The worst part of all this is that, having played the comedy’s gentler moments for laughs, the actors are forced to up the ante by playing the more-boisterous moments for even bigger laughs. As the show goes on, some cast members over-emote in a style that seems more appropriate for the vaudeville era than the 1980s.

When Olivia falls for the young “man” Viola is impersonating, Frisch turns her into a caricature of a woman in heat. When Olivia’s dictatorial steward, Malvolio (Jesse Massaro), is fooled into thinking he’s the object of his lady’s desires, he shouts his protestations of love so loudly that you’d think he was courting someone in the next county. Then, just in case the odd audience member is still unaware that something funny is supposed to be going on, Toby and his friends take the stage decked out in Ghost Busters paraphernalia.

All this overwhelms the alternately clever and tenderly romantic tale that is Twelfth Night, which could have absorbed the 1980s pop references but can’t survive all the bombast.
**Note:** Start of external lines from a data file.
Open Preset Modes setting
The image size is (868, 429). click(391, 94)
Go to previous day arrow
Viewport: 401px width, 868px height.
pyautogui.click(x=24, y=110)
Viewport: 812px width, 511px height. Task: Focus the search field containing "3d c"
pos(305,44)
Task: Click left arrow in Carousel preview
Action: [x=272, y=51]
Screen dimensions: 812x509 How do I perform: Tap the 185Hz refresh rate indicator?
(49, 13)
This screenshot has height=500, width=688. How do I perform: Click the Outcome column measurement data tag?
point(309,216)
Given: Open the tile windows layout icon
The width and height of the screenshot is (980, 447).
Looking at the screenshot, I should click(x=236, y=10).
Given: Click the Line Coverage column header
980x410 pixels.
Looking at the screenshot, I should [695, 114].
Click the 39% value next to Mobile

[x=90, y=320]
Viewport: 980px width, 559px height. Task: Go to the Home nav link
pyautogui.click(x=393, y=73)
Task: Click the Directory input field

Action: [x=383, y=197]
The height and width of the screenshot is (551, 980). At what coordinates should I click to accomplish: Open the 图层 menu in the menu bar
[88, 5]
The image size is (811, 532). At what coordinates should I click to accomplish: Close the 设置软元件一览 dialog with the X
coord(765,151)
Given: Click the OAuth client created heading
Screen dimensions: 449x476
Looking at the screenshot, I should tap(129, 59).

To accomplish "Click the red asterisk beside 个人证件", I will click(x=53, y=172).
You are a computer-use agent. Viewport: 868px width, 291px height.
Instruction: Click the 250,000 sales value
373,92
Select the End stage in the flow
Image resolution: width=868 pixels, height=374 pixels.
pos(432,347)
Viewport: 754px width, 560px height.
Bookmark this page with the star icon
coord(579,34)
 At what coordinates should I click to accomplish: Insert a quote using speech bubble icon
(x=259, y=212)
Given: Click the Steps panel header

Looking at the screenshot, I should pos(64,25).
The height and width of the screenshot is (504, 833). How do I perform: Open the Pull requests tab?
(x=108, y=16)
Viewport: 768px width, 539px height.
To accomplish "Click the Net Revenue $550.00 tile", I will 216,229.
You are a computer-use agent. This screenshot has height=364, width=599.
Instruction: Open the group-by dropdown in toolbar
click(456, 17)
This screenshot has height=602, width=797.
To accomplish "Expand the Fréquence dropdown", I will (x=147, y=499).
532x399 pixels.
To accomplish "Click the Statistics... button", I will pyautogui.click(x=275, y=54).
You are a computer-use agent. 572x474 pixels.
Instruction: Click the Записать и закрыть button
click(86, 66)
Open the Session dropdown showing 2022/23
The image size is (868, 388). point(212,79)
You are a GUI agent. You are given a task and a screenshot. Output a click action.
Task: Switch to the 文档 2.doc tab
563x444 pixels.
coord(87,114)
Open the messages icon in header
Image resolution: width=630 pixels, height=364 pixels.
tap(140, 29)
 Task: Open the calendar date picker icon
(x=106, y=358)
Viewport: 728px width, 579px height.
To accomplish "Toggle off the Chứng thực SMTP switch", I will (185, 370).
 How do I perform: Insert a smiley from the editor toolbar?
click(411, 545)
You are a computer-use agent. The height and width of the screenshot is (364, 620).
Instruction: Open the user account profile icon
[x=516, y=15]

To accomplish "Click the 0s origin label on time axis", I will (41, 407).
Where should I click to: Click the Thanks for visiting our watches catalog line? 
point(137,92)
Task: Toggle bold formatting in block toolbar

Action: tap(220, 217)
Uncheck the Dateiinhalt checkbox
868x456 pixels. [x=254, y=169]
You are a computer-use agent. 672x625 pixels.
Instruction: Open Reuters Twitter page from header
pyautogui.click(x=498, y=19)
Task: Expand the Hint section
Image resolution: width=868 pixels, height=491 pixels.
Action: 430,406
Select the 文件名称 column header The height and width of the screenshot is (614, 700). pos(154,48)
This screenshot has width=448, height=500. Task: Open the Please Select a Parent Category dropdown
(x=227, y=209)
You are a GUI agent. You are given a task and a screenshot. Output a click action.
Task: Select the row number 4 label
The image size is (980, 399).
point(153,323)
“Prithee read i’ thy right wits,” Olivia pleads at one point as Feste is reading a letter out loud and making a mockery of it in the process. You can’t help wishing the director and her cast had taken her words to heart.

Actors’ Theatre will present Twelfth Night through July 28 at the amphitheater in Schiller Park, 1069 Jaeger St. Show times are 8 p.m. Thursday-Sunday. Running time: 2 hours, 10 minutes (including intermission). Admission is free; bring a blanket or lawn chair. 614-444-6888 or theactorstheatre.org.